Work instructions – Your answer should be the records, restated word for word.
────────────────
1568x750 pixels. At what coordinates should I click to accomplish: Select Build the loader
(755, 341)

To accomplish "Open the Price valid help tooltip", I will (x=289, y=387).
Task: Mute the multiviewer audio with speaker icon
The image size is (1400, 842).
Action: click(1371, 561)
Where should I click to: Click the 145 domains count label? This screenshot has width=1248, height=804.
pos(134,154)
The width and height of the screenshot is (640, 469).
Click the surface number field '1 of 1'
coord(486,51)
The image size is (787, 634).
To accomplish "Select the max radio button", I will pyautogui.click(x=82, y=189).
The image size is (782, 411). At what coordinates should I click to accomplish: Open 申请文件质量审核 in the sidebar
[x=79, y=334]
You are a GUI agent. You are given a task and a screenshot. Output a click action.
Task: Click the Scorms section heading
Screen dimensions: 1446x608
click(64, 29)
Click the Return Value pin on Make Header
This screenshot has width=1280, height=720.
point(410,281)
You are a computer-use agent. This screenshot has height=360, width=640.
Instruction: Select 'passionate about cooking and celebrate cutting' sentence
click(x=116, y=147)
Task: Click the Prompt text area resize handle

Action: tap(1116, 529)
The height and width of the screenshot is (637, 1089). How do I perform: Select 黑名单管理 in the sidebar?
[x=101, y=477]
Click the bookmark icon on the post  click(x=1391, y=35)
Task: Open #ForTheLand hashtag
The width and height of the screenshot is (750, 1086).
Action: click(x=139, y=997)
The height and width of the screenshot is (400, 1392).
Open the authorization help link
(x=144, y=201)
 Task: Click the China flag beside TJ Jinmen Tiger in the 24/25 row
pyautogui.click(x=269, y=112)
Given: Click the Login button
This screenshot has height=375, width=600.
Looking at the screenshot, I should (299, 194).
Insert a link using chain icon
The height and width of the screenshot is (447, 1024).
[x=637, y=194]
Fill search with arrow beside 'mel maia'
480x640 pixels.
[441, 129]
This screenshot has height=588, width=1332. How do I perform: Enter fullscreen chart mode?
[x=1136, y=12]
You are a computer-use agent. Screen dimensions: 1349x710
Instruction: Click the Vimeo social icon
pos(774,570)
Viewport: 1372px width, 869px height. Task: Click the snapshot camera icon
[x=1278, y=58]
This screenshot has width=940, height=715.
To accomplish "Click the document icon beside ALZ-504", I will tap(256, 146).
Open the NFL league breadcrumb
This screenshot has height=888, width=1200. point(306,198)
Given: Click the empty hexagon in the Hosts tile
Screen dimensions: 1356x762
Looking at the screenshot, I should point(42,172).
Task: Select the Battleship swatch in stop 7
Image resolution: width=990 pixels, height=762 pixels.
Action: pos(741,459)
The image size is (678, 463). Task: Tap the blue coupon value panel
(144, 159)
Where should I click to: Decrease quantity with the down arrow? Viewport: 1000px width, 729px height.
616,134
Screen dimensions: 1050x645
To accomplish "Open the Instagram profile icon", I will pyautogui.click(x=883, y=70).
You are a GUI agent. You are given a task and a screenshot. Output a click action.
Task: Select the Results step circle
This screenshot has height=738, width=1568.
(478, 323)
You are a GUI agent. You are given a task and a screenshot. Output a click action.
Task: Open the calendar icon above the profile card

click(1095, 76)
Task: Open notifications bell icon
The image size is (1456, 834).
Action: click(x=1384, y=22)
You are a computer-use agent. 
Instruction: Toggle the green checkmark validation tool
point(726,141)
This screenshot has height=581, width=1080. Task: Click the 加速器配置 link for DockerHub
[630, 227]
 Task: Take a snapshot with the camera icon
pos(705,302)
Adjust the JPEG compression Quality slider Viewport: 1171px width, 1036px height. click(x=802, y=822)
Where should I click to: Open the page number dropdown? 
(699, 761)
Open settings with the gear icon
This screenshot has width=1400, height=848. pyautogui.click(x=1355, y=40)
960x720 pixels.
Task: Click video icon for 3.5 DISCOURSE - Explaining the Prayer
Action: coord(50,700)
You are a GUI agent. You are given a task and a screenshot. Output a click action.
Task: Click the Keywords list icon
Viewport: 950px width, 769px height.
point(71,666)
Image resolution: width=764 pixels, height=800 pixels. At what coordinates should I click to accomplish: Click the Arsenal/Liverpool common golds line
────────────────
Response to this exercise –
1568x750 pixels. At what coordinates should I click to accomplish: Select Build the loader
(755, 341)

To accomplish "Open the Price valid help tooltip", I will (x=289, y=387).
Task: Mute the multiviewer audio with speaker icon
The image size is (1400, 842).
Action: click(1371, 561)
Where should I click to: Click the 145 domains count label? This screenshot has width=1248, height=804.
pos(134,154)
The width and height of the screenshot is (640, 469).
Click the surface number field '1 of 1'
coord(486,51)
The image size is (787, 634).
To accomplish "Select the max radio button", I will pyautogui.click(x=82, y=189).
The image size is (782, 411). At what coordinates should I click to accomplish: Open 申请文件质量审核 in the sidebar
[x=79, y=334]
You are a GUI agent. You are given a task and a screenshot. Output a click action.
Task: Click the Scorms section heading
Screen dimensions: 1446x608
click(64, 29)
Click the Return Value pin on Make Header
This screenshot has width=1280, height=720.
point(410,281)
You are a computer-use agent. This screenshot has height=360, width=640.
Instruction: Select 'passionate about cooking and celebrate cutting' sentence
click(x=116, y=147)
Task: Click the Prompt text area resize handle

Action: tap(1116, 529)
The height and width of the screenshot is (637, 1089). How do I perform: Select 黑名单管理 in the sidebar?
[x=101, y=477]
Click the bookmark icon on the post  click(x=1391, y=35)
Task: Open #ForTheLand hashtag
The width and height of the screenshot is (750, 1086).
Action: click(x=139, y=997)
The height and width of the screenshot is (400, 1392).
Open the authorization help link
(x=144, y=201)
 Task: Click the China flag beside TJ Jinmen Tiger in the 24/25 row
pyautogui.click(x=269, y=112)
Given: Click the Login button
This screenshot has height=375, width=600.
Looking at the screenshot, I should (299, 194).
Insert a link using chain icon
The height and width of the screenshot is (447, 1024).
[x=637, y=194]
Fill search with arrow beside 'mel maia'
480x640 pixels.
[441, 129]
This screenshot has height=588, width=1332. How do I perform: Enter fullscreen chart mode?
[x=1136, y=12]
You are a computer-use agent. Screen dimensions: 1349x710
Instruction: Click the Vimeo social icon
pos(774,570)
Viewport: 1372px width, 869px height. Task: Click the snapshot camera icon
[x=1278, y=58]
This screenshot has width=940, height=715.
To accomplish "Click the document icon beside ALZ-504", I will tap(256, 146).
Open the NFL league breadcrumb
This screenshot has height=888, width=1200. point(306,198)
Given: Click the empty hexagon in the Hosts tile
Screen dimensions: 1356x762
Looking at the screenshot, I should point(42,172).
Task: Select the Battleship swatch in stop 7
Image resolution: width=990 pixels, height=762 pixels.
Action: pos(741,459)
The image size is (678, 463). Task: Tap the blue coupon value panel
(144, 159)
Where should I click to: Decrease quantity with the down arrow? Viewport: 1000px width, 729px height.
616,134
Screen dimensions: 1050x645
To accomplish "Open the Instagram profile icon", I will pyautogui.click(x=883, y=70).
You are a GUI agent. You are given a task and a screenshot. Output a click action.
Task: Select the Results step circle
This screenshot has height=738, width=1568.
(478, 323)
You are a GUI agent. You are given a task and a screenshot. Output a click action.
Task: Open the calendar icon above the profile card

click(1095, 76)
Task: Open notifications bell icon
The image size is (1456, 834).
Action: click(x=1384, y=22)
You are a computer-use agent. 
Instruction: Toggle the green checkmark validation tool
point(726,141)
This screenshot has height=581, width=1080. Task: Click the 加速器配置 link for DockerHub
[630, 227]
 Task: Take a snapshot with the camera icon
pos(705,302)
Adjust the JPEG compression Quality slider Viewport: 1171px width, 1036px height. click(x=802, y=822)
Where should I click to: Open the page number dropdown? 
(699, 761)
Open settings with the gear icon
This screenshot has width=1400, height=848. pyautogui.click(x=1355, y=40)
960x720 pixels.
Task: Click video icon for 3.5 DISCOURSE - Explaining the Prayer
Action: coord(50,700)
You are a GUI agent. You are given a task and a screenshot. Output a click action.
Task: Click the Keywords list icon
Viewport: 950px width, 769px height.
point(71,666)
Image resolution: width=764 pixels, height=800 pixels. At what coordinates should I click to accomplish: Click the Arsenal/Liverpool common golds line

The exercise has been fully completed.